DOCS.md · adamelliotfields/diffusion at 4719a508ccf183801add905c585123f3131e86c0

Usage

TL;DR: Enter a prompt or roll the 🎲 and press Generate.

Prompting

Positive and negative prompts are embedded by Compel for weighting. See syntax features to learn more.

Use + or - to increase the weight of a token. The weight grows exponentially when chained. For example, blue+ means 1.1x more attention is given to blue, while blue++ means 1.1^2 more, and so on. The same applies to -.

Groups of tokens can be weighted together by wrapping in parantheses and multiplying by a float between 0 and 2. For example, (masterpiece, best quality)1.2 will increase the weight of both masterpiece and best quality by 1.2x.

This is the same syntax used in InvokeAI and it differs from A1111:

Compel	A1111
`blue++`	`((blue))`
`blue--`	`[[blue]]`
`(blue)1.2`	`(blue:1.2)`
`(blue)0.8`	`(blue:0.8)`

Models

Some require specific parameters to get the best results, so check the model's link for more information:

Styles

Styles are prompt templates that wrap your positive and negative prompts. Inspired by twri/sdxl_prompt_styler.

💡 When using syles, start with a simple prompt like portrait of a cat or landscape of a mountain range.

Scale

Rescale up to 4x using Real-ESRGAN with weights from ai-forever. Necessary for high-resolution images.

Image-to-Image

The Image-to-Image settings allows you to provide input images for the initial latent, ControlNet, and IP-Adapter.

Strength

Initial image strength (known as denoising strength) is essentially how much the generation will differ from the input image. A value of 0 will be identical to the original, while 1 will be a completely new image. You may want to also increase the number of inference steps.

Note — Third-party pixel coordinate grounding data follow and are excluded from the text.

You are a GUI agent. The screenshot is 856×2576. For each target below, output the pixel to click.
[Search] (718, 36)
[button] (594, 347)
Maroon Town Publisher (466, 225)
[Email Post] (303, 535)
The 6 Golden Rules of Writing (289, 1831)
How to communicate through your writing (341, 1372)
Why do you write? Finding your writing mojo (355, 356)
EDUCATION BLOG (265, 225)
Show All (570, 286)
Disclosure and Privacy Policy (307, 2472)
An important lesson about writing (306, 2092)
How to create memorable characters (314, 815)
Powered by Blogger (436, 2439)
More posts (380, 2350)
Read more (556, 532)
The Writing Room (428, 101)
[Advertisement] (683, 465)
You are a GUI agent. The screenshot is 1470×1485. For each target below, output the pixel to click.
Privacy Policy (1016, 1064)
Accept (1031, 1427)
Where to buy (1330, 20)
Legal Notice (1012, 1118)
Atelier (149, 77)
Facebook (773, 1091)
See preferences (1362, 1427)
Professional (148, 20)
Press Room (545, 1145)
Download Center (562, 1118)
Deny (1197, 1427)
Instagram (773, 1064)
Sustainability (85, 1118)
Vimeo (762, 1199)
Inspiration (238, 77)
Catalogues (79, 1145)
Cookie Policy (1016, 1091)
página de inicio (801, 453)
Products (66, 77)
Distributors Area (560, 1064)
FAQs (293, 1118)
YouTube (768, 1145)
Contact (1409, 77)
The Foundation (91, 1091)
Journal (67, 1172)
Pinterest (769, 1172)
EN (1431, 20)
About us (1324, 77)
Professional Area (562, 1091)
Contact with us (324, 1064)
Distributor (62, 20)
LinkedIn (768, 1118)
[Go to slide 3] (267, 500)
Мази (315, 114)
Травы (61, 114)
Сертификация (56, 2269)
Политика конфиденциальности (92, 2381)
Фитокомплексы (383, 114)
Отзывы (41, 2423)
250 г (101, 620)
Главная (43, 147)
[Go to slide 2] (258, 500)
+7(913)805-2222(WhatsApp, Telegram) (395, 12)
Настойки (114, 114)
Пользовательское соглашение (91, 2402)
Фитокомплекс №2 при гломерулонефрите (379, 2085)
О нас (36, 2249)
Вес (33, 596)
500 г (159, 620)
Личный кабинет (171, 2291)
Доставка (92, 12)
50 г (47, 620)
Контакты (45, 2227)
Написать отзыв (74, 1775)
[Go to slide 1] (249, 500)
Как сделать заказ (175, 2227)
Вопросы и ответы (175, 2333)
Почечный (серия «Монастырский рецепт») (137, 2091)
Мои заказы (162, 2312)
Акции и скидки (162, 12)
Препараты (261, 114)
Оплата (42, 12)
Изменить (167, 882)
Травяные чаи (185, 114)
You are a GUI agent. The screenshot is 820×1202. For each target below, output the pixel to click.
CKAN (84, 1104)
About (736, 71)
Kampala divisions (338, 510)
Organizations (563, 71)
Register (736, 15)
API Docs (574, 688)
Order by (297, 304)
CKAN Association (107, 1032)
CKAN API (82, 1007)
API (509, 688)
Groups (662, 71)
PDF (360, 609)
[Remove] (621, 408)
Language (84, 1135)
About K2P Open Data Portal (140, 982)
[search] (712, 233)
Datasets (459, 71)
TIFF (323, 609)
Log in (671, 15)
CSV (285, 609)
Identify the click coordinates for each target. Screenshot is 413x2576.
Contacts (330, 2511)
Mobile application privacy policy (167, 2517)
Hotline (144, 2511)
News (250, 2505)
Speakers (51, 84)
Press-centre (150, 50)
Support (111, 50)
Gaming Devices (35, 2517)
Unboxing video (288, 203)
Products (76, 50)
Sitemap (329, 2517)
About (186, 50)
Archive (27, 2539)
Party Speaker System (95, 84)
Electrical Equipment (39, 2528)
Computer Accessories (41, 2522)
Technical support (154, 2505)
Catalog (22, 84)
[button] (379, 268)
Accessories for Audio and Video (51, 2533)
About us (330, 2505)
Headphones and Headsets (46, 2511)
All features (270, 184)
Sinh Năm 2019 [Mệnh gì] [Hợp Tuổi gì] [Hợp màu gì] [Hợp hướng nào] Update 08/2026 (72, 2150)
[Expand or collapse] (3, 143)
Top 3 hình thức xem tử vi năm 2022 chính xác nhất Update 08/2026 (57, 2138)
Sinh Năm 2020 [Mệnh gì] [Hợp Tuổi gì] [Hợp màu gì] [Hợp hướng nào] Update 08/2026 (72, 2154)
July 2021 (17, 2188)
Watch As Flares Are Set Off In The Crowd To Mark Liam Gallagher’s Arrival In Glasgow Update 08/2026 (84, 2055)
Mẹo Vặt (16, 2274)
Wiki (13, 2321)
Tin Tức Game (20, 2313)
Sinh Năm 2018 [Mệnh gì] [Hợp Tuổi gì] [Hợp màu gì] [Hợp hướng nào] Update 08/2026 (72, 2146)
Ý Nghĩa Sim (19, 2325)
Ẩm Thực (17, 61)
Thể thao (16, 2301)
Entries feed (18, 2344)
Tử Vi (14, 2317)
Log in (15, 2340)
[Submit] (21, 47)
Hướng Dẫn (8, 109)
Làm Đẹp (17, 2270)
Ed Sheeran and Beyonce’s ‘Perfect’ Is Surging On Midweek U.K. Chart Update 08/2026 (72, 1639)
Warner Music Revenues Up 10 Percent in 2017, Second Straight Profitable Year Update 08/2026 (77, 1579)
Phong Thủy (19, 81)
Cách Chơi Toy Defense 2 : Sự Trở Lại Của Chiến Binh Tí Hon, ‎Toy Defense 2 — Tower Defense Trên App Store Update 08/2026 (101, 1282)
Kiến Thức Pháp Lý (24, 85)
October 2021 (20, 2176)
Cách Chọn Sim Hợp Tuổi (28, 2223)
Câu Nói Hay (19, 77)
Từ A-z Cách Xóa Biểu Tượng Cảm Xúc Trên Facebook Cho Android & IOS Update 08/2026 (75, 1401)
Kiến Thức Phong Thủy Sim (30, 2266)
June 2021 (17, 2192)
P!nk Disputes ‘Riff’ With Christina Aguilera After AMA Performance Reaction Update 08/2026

💡 Denoising strength only applies to the Initial Image input; it doesn't affect ControlNet or IP-Adapter.

ControlNet

In ControlNet, the input image is used to get a feature map from an annotator. These are computer vision models used for tasks like edge detection and pose estimation. ControlNet models are trained to understand these feature maps. Read the docs to learn more.

Currently, the only annotator available is Canny (edge detection).

IP-Adapter

In an image-to-image pipeline, the input image is used as the initial latent representation. With IP-Adapter, the image is processed by a separate image encoder and the encoded features are used as conditioning along with the text prompt.

For capturing faces, enable IP-Adapter Face to use the full-face model. You should use an input image that is mostly a face and it should be high quality. You can generate fake portraits with Realistic Vision to experiment.

Advanced

Textual Inversion

Enable Use negative TI to append fast_negative to your negative prompt. Read An Image is Worth One Word to learn more.

DeepCache

DeepCache caches lower UNet layers and reuses them every n steps. Trade quality for speed:

1: no caching (default)
2: more quality
3: balanced
4: more speed